Asing melakukan jual bersih (net sell) di BBRI mencapai Rp2,5 triliun dalam sebulan di pasar reguler, terbesar di bursa. Sedangkan, asing juga membukukan net sell di BMRI hingga Rp1,5 triliun di periode yang sama, terbesar ketiga.
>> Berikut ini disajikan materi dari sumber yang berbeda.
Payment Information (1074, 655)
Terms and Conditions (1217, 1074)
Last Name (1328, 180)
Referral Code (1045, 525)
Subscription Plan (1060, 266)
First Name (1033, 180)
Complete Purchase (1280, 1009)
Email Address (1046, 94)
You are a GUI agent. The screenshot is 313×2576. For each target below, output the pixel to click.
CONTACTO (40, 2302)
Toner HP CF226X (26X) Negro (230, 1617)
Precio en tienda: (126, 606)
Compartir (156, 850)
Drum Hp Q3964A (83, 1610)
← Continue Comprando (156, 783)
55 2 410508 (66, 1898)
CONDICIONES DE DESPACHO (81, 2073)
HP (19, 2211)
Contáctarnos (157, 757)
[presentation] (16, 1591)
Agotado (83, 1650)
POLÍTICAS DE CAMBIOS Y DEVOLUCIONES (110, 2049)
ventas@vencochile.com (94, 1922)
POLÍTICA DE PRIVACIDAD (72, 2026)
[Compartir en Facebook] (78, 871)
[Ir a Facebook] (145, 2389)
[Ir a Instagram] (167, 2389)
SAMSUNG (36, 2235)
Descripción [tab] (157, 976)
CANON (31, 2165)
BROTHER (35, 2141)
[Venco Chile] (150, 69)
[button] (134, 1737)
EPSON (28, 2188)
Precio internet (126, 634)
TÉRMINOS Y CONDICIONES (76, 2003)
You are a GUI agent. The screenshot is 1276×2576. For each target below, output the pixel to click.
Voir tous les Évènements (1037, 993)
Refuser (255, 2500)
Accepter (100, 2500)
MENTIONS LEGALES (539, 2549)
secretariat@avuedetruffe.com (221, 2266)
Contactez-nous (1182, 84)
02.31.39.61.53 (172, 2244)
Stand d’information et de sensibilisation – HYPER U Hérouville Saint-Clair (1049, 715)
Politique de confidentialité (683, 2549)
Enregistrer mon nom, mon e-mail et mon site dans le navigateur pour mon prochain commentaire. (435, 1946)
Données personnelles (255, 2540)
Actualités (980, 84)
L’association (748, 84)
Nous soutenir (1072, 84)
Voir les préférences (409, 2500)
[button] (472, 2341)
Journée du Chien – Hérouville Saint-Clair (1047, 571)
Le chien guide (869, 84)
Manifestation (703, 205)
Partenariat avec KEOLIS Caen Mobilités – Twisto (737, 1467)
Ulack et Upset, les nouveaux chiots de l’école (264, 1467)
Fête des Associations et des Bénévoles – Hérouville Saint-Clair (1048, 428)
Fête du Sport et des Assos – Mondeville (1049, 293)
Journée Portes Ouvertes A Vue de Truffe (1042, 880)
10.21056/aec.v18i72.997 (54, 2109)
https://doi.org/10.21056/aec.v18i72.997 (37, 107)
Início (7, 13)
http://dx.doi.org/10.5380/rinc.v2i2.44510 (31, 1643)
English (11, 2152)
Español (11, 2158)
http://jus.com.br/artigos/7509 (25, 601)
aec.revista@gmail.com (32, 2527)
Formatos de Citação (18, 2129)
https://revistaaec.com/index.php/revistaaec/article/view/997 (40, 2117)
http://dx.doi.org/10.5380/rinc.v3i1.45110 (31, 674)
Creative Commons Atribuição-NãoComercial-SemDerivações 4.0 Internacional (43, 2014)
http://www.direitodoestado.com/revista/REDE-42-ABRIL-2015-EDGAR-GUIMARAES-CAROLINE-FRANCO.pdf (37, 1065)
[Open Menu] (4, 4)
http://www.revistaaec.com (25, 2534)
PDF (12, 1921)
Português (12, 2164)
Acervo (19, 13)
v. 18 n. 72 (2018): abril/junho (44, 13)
Kendati asing beramai-ramai keluar dari saham tersebut, kinerja fundamental keduanya terbilang tetap solid.
Baik BBRI dan BMRI menjadi bank dengan laba terbesar tertinggi pertama dan kedua di RI per kuartal III-2023. Demikian pula, keduanya juga menjadi emiten dengan laba terjumbo nomor wahid dan kedua di periode 9 bulan di tahun ini.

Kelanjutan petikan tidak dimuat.